2023 journal article
Acute radiotherapy-associated oral pain may promote tumor growth at distant sites
FRONTIERS IN ONCOLOGY, 13.
Patients developing acute radiotherapy induced dermatitis or oral mucositis commonly experience pain. When severe, this radiotherapy-associated pain (RAP) can necessitate treatment breaks; unfortunately, in a variety of cancers, prolongation of the radiotherapy course has been associated with early cancer relapse and/or death. This is often attributed to accelerated repopulation, but it is unknown whether pain or pain signaling constituents might alter tumor behavior and hasten metastatic disease progression. We studied this by testing the hypothesis that severe acute RAP at one site can hasten tumor growth at a distant site.Mice underwent single fraction tongue irradiation (27 Gy, or 0 Gy "sham" control) to induce severe glossitis. At the time of maximal oral RAP, one of three luciferase-transfected tumor cell lines were injected via tail vein (4T1, B16F10, MOC2; each paired to their syngeneic host: BALB/c or C57BL/6); tumor burden was assessed via in vivo transthoracic bioluminescence imaging and ex vivo pulmonary nodule quantification. Survival was compared using Kaplan-Meier statistics.Tongue irradiation and resultant RAP promoted lung tumor growth of 4T1-Luc2 cells in BALB/c mice. This effect was not a result of off-target radiation, nor an artefact of environmental stress caused by standard (subthermoneutral) housing temperatures.

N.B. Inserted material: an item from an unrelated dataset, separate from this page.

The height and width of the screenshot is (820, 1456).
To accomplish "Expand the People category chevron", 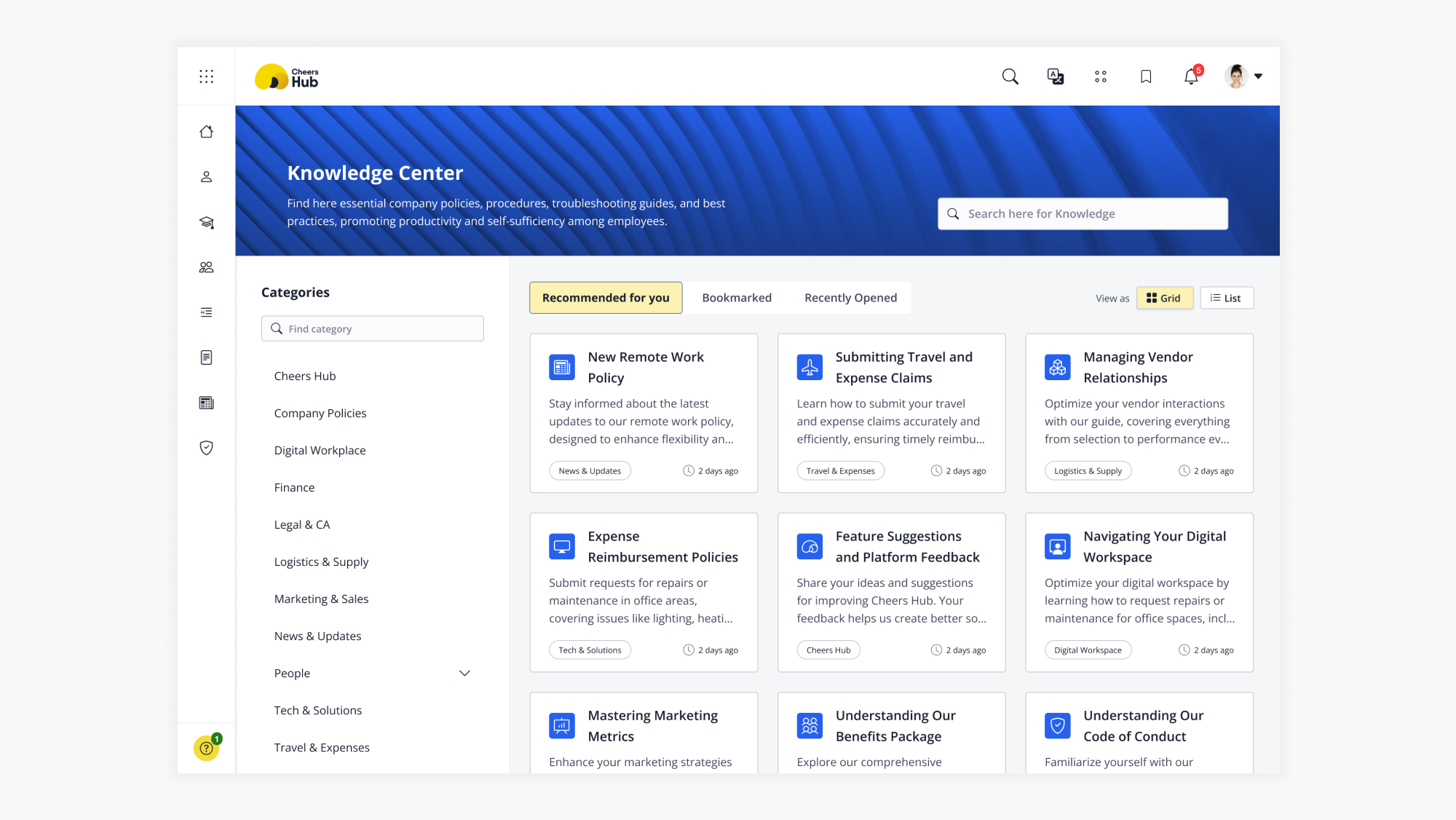I will tap(464, 673).
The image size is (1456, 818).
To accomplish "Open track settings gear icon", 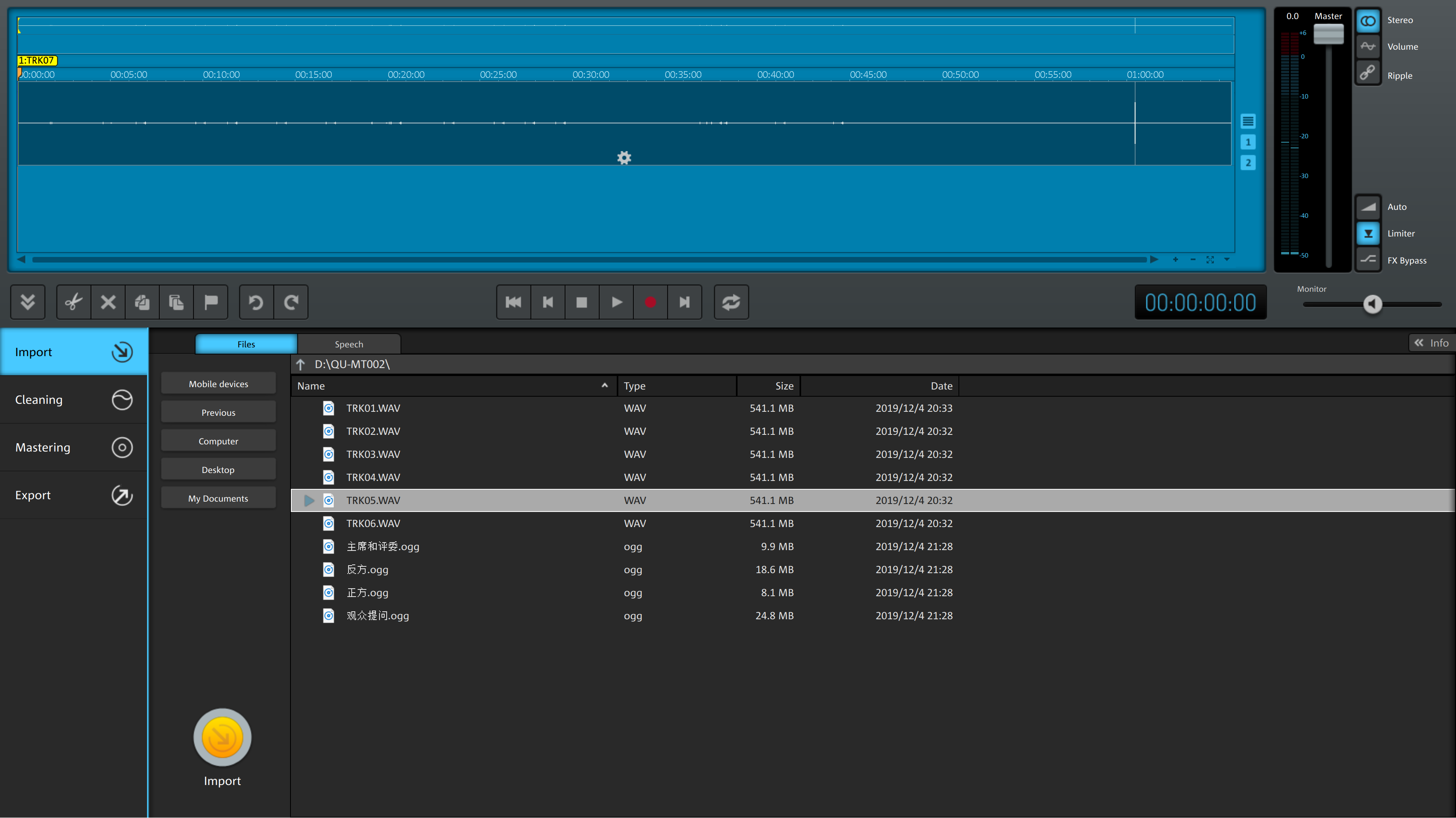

RAP did not affect the growth of B16F10-Luc2 cells, however, C57BL/6 mice undergoing tail vein injection of MOC2-Luc2 cells at the time of maximal RAP experienced early lung tumor-attributable death. Lung tumor growth was normalized when RAP was reduced by treatment with resiniferatoxin (300 µg/kg, subcutaneously, once).This research points towards radiation-induced activation of capsaicin-responsive (TRPV1) neurons as the cause for accelerated growth of tumors at distant (unirradiated) sites.